Exercise materials:

▶

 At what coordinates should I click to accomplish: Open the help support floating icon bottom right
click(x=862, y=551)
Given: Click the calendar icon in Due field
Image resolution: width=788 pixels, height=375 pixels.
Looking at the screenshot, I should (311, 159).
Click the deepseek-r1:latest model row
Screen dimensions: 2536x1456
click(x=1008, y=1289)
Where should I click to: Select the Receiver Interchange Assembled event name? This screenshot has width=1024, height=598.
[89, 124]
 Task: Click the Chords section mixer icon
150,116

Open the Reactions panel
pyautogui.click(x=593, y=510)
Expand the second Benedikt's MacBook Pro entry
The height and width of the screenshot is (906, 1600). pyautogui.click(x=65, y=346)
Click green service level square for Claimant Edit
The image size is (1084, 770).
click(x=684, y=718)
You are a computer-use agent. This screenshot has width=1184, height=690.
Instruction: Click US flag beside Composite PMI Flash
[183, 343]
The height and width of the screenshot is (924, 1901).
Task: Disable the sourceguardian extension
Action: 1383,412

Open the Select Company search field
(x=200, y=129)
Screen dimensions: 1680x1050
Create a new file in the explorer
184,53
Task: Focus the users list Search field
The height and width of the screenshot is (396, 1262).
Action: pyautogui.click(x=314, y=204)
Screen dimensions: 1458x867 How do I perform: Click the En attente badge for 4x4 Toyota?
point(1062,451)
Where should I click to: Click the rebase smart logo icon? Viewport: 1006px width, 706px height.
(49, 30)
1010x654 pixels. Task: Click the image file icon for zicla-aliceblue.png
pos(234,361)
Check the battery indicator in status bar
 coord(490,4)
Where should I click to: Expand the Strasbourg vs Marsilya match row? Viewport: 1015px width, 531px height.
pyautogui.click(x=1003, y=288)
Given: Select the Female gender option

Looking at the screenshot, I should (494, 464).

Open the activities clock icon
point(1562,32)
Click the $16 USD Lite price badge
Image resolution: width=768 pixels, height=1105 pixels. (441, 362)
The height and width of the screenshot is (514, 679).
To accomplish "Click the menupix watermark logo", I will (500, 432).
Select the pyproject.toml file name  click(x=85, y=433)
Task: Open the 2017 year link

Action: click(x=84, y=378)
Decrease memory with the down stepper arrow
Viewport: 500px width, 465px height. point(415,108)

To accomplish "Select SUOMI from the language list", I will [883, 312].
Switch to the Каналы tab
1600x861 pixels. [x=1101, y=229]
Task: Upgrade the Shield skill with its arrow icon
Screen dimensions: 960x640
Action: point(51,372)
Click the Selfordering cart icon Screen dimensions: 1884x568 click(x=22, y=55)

◀

Aim of the exercise: Arrange every line of the records above as a Markdown table with the columns Row and Line, numbering the rows in order and leaving out the blank lines.

Output of the exercise:
| Row | Line |
|---|---|
| 1 |  At what coordinates should I click to accomplish: Open the help support floating icon bottom right |
| 2 | click(x=862, y=551) |
| 3 | Given: Click the calendar icon in Due field |
| 4 | Image resolution: width=788 pixels, height=375 pixels. |
| 5 | Looking at the screenshot, I should (311, 159). |
| 6 | Click the deepseek-r1:latest model row |
| 7 | Screen dimensions: 2536x1456 |
| 8 | click(x=1008, y=1289) |
| 9 | Where should I click to: Select the Receiver Interchange Assembled event name? This screenshot has width=1024, height=598. |
| 10 | [89, 124] |
| 11 |  Task: Click the Chords section mixer icon |
| 12 | 150,116 |
| 13 | Open the Reactions panel |
| 14 | pyautogui.click(x=593, y=510) |
| 15 | Expand the second Benedikt's MacBook Pro entry |
| 16 | The height and width of the screenshot is (906, 1600). pyautogui.click(x=65, y=346) |
| 17 | Click green service level square for Claimant Edit |
| 18 | The image size is (1084, 770). |
| 19 | click(x=684, y=718) |
| 20 | You are a computer-use agent. This screenshot has width=1184, height=690. |
| 21 | Instruction: Click US flag beside Composite PMI Flash |
| 22 | [183, 343] |
| 23 | The height and width of the screenshot is (924, 1901). |
| 24 | Task: Disable the sourceguardian extension |
| 25 | Action: 1383,412 |
| 26 | Open the Select Company search field |
| 27 | (x=200, y=129) |
| 28 | Screen dimensions: 1680x1050 |
| 29 | Create a new file in the explorer |
| 30 | 184,53 |
| 31 | Task: Focus the users list Search field |
| 32 | The height and width of the screenshot is (396, 1262). |
| 33 | Action: pyautogui.click(x=314, y=204) |
| 34 | Screen dimensions: 1458x867 How do I perform: Click the En attente badge for 4x4 Toyota? |
| 35 | point(1062,451) |
| 36 | Where should I click to: Click the rebase smart logo icon? Viewport: 1006px width, 706px height. |
| 37 | (49, 30) |
| 38 | 1010x654 pixels. Task: Click the image file icon for zicla-aliceblue.png |
| 39 | pos(234,361) |
| 40 | Check the battery indicator in status bar |
| 41 |  coord(490,4) |
| 42 | Where should I click to: Expand the Strasbourg vs Marsilya match row? Viewport: 1015px width, 531px height. |
| 43 | pyautogui.click(x=1003, y=288) |
| 44 | Given: Select the Female gender option |
| 45 | Looking at the screenshot, I should (494, 464). |
| 46 | Open the activities clock icon |
| 47 | point(1562,32) |
| 48 | Click the $16 USD Lite price badge |
| 49 | Image resolution: width=768 pixels, height=1105 pixels. (441, 362) |
| 50 | The height and width of the screenshot is (514, 679). |
| 51 | To accomplish "Click the menupix watermark logo", I will (500, 432). |
| 52 | Select the pyproject.toml file name  click(x=85, y=433) |
| 53 | Task: Open the 2017 year link |
| 54 | Action: click(x=84, y=378) |
| 55 | Decrease memory with the down stepper arrow |
| 56 | Viewport: 500px width, 465px height. point(415,108) |
| 57 | To accomplish "Select SUOMI from the language list", I will [883, 312]. |
| 58 | Switch to the Каналы tab |
| 59 | 1600x861 pixels. [x=1101, y=229] |
| 60 | Task: Upgrade the Shield skill with its arrow icon |
| 61 | Screen dimensions: 960x640 |
| 62 | Action: point(51,372) |
| 63 | Click the Selfordering cart icon Screen dimensions: 1884x568 click(x=22, y=55) |